You of course remember when He gave the keys to Peter. So everyone else is appropriating. We had it from the get go.

“Only Siths deal in absolutes.” Well Christ was a person of absolutes. You’d have Christ not be sure how or with which group He should be worshiped correctly.
In context of my point I find it unhealthy. Self examination is then limited, confined to the existing ideology.
Personal opinion matters not. If this is the truth, all other existing ideologies are deficient. If I’m a carpenter, I don’t want bad tools.
 
We had it from the get go
Again, how did it work ? How exactly does prevailing work?
You’d have Christ not be sure how or with which group He should be worshiped correctly.
Christ said salvation is of the Jews. The Jews were absolutely correct in the deliverance of bringing the Messiah into the world, as prophesied. How did such prevailing work? Were the Jews free from all teaching unsoundness? Were the Jews not guided by the Holy One?
 
Personal opinion matters not. If this is the truth, all other existing ideologies are deficient. If I’m a carpenter, I don’t want bad tools.
The self examination is both personal (individual) and corporate. The seven letters to the Revelation churches exemplify this.

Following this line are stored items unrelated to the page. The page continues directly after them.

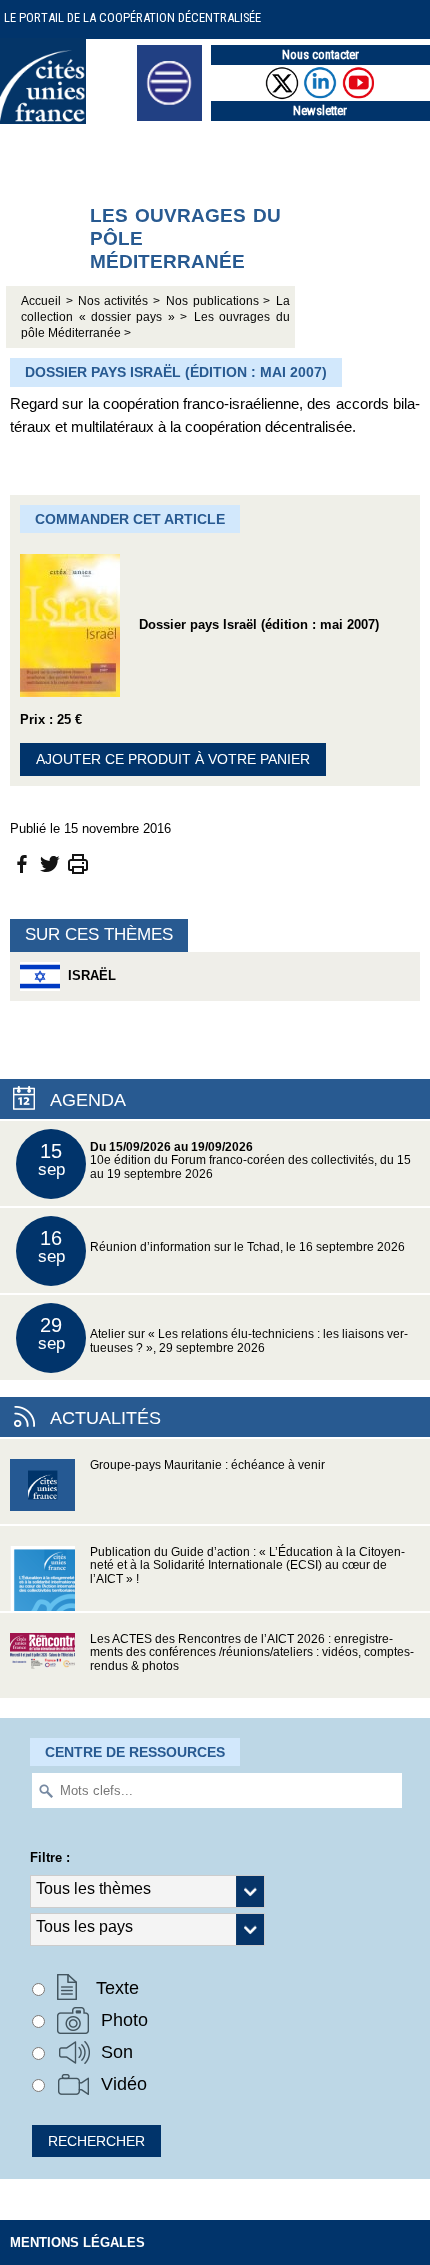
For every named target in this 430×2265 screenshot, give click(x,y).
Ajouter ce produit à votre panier (173, 759)
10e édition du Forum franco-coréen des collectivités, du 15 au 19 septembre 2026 (225, 1160)
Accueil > (49, 301)
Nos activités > (119, 301)
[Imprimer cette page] (78, 862)
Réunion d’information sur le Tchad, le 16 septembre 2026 (222, 1246)
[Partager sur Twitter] (50, 862)
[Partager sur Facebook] (22, 862)
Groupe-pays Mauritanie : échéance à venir (207, 1465)
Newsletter (320, 110)
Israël (88, 975)
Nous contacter (320, 54)
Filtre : (50, 1857)
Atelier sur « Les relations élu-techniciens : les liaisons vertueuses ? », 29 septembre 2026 (223, 1334)
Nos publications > (218, 301)
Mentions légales (77, 2242)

As to tools, iron sharpens iron. You limit the sharpening, as if the Orthodox and Protestants have no finished works to gaze upon also, or as if they use the tools a little differently not.
 
A person who does wrong with instructions and a person who knows not he instructions will still get punished
Please refresh my memory where Lumen Gentium says seperated brethren who are born into non Catholic communities will also be punished for such.
 
Please refresh my memory where Lumen Gentium says seperated brethren who are born into non Catholic communities will also be punished for such.
Moving the goal posts are we now?

My point is that said Catholics who don’t no aren’t exempt from consequences.
 
You limit the sharpening, as if the Orthodox and Protestants have no finished works to gaze upon also, or as if they use the tools a little differently not.
They don’t regard the Papacy as a tool. So they don’t have all the tools.
 
Christ said salvation is of the Jews. The Jews were absolutely correct in the deliverance of bringing the Messiah into the world, as prophesied. How did such prevailing work?
And yet, Judaism never as a whole had keys of the Kingdom. Also Catholicism sees itself as fulfilled Judaism so we got that covered.
 
Moving the goal posts are we now?

My point is that said Catholics who don’t no aren’t exempt from consequences.
Not sure I follow you. …Catholics who don’t what ?

My aplogies…i thought you meant “a person who knows not the instructions will still get punished” as applying to non Catholics , and a person who does wrong with them as a Catholic, in terms of knowledge/invincible knowledge…and a person that leaves Christ you said will get punished…is that person Catholic A who left CC for P church, as per opening thread post?

Don’t want to move any goal posts but just trying to clarify your post and remove any misunderstanding.